### YOUR GOAL:
Copy every line of the data word for word, from the line containing "has height=478, width=1335." down to the line containing "cases-value: 271 is", with both of those lines included.

### RECORDS FOR THIS TASK:
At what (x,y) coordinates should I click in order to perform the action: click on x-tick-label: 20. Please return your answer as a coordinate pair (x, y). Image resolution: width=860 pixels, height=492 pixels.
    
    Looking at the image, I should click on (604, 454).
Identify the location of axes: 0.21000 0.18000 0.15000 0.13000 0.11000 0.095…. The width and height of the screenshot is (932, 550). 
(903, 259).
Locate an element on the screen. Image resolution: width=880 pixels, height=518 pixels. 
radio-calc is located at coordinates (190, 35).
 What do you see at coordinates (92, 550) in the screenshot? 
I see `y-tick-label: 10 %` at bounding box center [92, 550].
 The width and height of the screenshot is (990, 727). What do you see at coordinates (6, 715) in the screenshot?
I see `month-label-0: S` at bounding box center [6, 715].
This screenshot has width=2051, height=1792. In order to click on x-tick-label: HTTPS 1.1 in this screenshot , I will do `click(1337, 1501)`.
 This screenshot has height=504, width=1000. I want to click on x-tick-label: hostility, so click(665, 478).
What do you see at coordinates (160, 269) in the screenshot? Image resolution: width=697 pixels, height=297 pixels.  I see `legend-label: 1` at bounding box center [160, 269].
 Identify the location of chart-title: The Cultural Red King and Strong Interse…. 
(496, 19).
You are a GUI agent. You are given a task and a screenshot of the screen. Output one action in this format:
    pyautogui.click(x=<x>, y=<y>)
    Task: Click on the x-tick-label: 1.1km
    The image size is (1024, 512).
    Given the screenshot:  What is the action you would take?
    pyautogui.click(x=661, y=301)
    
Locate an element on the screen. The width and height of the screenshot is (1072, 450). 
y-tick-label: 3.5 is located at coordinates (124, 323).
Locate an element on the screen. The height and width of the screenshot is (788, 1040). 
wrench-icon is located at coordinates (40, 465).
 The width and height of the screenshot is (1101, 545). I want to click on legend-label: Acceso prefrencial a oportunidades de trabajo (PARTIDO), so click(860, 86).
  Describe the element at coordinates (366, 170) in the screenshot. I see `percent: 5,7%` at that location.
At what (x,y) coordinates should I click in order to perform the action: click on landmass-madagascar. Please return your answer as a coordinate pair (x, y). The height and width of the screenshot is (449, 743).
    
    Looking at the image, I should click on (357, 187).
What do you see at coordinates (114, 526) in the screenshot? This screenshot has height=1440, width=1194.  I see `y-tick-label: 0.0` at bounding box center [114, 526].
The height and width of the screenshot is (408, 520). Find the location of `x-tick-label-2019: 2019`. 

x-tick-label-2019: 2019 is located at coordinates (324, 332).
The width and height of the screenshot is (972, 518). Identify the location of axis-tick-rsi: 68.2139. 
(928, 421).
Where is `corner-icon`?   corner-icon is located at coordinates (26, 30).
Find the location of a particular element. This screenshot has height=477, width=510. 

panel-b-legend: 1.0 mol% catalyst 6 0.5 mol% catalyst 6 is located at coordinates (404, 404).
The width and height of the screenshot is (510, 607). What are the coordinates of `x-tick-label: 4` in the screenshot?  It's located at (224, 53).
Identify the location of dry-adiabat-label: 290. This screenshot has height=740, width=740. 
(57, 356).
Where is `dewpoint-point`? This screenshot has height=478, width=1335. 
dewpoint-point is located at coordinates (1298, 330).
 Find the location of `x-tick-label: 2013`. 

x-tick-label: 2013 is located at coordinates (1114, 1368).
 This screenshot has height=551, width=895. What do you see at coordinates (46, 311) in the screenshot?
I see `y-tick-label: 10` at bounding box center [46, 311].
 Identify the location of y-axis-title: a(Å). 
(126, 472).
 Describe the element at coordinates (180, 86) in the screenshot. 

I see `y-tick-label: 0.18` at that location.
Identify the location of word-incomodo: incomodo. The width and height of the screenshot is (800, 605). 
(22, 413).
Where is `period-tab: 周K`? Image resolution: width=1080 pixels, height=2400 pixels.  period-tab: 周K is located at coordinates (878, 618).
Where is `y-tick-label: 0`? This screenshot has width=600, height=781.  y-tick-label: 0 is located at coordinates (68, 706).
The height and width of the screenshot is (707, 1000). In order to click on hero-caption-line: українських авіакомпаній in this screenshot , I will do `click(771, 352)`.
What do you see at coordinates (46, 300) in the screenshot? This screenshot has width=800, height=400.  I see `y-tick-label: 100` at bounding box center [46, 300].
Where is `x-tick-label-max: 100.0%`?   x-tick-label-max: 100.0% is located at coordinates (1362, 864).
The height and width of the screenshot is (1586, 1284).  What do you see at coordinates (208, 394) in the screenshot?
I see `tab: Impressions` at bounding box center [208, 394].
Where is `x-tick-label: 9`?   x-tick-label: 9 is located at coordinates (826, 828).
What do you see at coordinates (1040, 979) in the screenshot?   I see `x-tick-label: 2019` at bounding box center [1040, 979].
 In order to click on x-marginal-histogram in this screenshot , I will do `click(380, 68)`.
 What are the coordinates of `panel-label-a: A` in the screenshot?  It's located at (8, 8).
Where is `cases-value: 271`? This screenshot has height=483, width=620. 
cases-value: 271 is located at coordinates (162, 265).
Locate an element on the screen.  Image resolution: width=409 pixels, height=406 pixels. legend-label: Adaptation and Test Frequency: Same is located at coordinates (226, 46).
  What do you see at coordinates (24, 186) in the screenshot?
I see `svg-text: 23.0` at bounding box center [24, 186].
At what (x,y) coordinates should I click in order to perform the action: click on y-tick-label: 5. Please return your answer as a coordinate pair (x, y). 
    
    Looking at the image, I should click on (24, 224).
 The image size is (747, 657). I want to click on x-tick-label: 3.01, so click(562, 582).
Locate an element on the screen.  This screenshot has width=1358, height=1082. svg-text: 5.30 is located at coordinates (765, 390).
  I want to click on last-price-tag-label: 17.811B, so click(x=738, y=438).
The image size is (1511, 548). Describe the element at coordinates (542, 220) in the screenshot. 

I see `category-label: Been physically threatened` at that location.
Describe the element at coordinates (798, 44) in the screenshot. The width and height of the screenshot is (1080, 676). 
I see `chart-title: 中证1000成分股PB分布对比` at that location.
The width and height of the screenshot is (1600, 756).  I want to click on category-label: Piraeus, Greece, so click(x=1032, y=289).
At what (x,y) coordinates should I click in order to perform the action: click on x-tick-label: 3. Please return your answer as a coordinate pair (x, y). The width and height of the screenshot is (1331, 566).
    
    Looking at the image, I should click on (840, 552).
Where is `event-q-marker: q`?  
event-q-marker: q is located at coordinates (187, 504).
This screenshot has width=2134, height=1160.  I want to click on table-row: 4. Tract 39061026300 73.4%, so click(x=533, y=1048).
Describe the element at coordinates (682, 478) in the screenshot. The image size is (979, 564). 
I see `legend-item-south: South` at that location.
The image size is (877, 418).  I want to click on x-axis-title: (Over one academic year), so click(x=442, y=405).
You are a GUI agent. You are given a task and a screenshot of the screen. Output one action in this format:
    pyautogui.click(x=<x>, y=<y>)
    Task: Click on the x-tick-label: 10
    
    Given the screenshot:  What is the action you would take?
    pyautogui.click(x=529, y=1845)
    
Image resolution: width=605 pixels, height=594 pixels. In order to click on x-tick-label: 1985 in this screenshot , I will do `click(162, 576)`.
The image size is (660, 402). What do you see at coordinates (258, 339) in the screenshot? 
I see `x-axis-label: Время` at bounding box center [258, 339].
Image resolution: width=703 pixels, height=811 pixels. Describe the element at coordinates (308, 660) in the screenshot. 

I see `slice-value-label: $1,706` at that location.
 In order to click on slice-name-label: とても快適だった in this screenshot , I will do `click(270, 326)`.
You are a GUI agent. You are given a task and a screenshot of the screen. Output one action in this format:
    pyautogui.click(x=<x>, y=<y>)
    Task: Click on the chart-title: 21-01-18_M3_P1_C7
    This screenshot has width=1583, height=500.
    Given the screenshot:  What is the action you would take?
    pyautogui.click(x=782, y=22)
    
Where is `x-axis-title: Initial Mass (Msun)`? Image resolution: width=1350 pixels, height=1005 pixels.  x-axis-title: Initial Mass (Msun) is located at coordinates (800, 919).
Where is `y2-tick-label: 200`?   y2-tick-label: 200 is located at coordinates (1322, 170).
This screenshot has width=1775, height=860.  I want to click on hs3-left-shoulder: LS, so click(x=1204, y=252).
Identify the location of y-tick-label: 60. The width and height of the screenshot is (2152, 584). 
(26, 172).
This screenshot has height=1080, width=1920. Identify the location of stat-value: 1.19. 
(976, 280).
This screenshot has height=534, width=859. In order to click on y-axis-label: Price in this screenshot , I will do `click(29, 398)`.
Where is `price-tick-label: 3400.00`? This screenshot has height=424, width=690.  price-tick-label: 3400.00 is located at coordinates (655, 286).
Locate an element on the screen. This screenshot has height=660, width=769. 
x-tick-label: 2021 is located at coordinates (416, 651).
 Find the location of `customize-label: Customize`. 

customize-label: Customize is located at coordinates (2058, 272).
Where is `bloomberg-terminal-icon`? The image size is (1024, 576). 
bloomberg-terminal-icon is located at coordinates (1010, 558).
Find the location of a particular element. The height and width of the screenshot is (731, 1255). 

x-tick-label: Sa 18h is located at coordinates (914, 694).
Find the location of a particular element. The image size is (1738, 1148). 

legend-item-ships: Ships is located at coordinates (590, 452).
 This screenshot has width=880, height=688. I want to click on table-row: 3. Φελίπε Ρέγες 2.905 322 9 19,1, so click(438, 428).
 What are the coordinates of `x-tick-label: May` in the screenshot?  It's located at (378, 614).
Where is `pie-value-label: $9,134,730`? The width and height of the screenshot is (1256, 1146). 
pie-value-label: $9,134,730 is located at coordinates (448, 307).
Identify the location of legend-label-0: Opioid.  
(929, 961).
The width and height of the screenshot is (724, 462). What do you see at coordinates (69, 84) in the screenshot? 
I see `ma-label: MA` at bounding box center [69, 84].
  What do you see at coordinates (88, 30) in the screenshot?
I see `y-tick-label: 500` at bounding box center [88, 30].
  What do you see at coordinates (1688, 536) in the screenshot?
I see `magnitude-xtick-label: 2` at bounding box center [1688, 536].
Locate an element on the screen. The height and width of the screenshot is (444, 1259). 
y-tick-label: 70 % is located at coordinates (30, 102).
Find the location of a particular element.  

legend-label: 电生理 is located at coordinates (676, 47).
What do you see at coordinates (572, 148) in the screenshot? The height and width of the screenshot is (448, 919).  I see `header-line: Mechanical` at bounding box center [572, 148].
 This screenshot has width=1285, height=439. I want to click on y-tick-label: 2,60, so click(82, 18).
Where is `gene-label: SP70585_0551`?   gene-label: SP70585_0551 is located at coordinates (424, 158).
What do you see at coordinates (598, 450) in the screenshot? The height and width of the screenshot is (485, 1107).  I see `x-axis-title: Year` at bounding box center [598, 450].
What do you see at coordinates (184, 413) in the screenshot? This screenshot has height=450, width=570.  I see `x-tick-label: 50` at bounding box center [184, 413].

### SOLUTION FOR THIS EXERCISE:
Where is `dewpoint-point`? This screenshot has height=478, width=1335. 
dewpoint-point is located at coordinates (1298, 330).
 Find the location of `x-tick-label: 2013`. 

x-tick-label: 2013 is located at coordinates (1114, 1368).
 This screenshot has height=551, width=895. What do you see at coordinates (46, 311) in the screenshot?
I see `y-tick-label: 10` at bounding box center [46, 311].
 Identify the location of y-axis-title: a(Å). 
(126, 472).
 Describe the element at coordinates (180, 86) in the screenshot. 

I see `y-tick-label: 0.18` at that location.
Identify the location of word-incomodo: incomodo. The width and height of the screenshot is (800, 605). 
(22, 413).
Where is `period-tab: 周K`? Image resolution: width=1080 pixels, height=2400 pixels.  period-tab: 周K is located at coordinates (878, 618).
Where is `y-tick-label: 0`? This screenshot has width=600, height=781.  y-tick-label: 0 is located at coordinates (68, 706).
The height and width of the screenshot is (707, 1000). In order to click on hero-caption-line: українських авіакомпаній in this screenshot , I will do `click(771, 352)`.
What do you see at coordinates (46, 300) in the screenshot? This screenshot has width=800, height=400.  I see `y-tick-label: 100` at bounding box center [46, 300].
Where is `x-tick-label-max: 100.0%`?   x-tick-label-max: 100.0% is located at coordinates (1362, 864).
The height and width of the screenshot is (1586, 1284).  What do you see at coordinates (208, 394) in the screenshot?
I see `tab: Impressions` at bounding box center [208, 394].
Where is `x-tick-label: 9`?   x-tick-label: 9 is located at coordinates (826, 828).
What do you see at coordinates (1040, 979) in the screenshot?   I see `x-tick-label: 2019` at bounding box center [1040, 979].
 In order to click on x-marginal-histogram in this screenshot , I will do `click(380, 68)`.
 What are the coordinates of `panel-label-a: A` in the screenshot?  It's located at (8, 8).
Where is `cases-value: 271`? This screenshot has height=483, width=620. 
cases-value: 271 is located at coordinates (162, 265).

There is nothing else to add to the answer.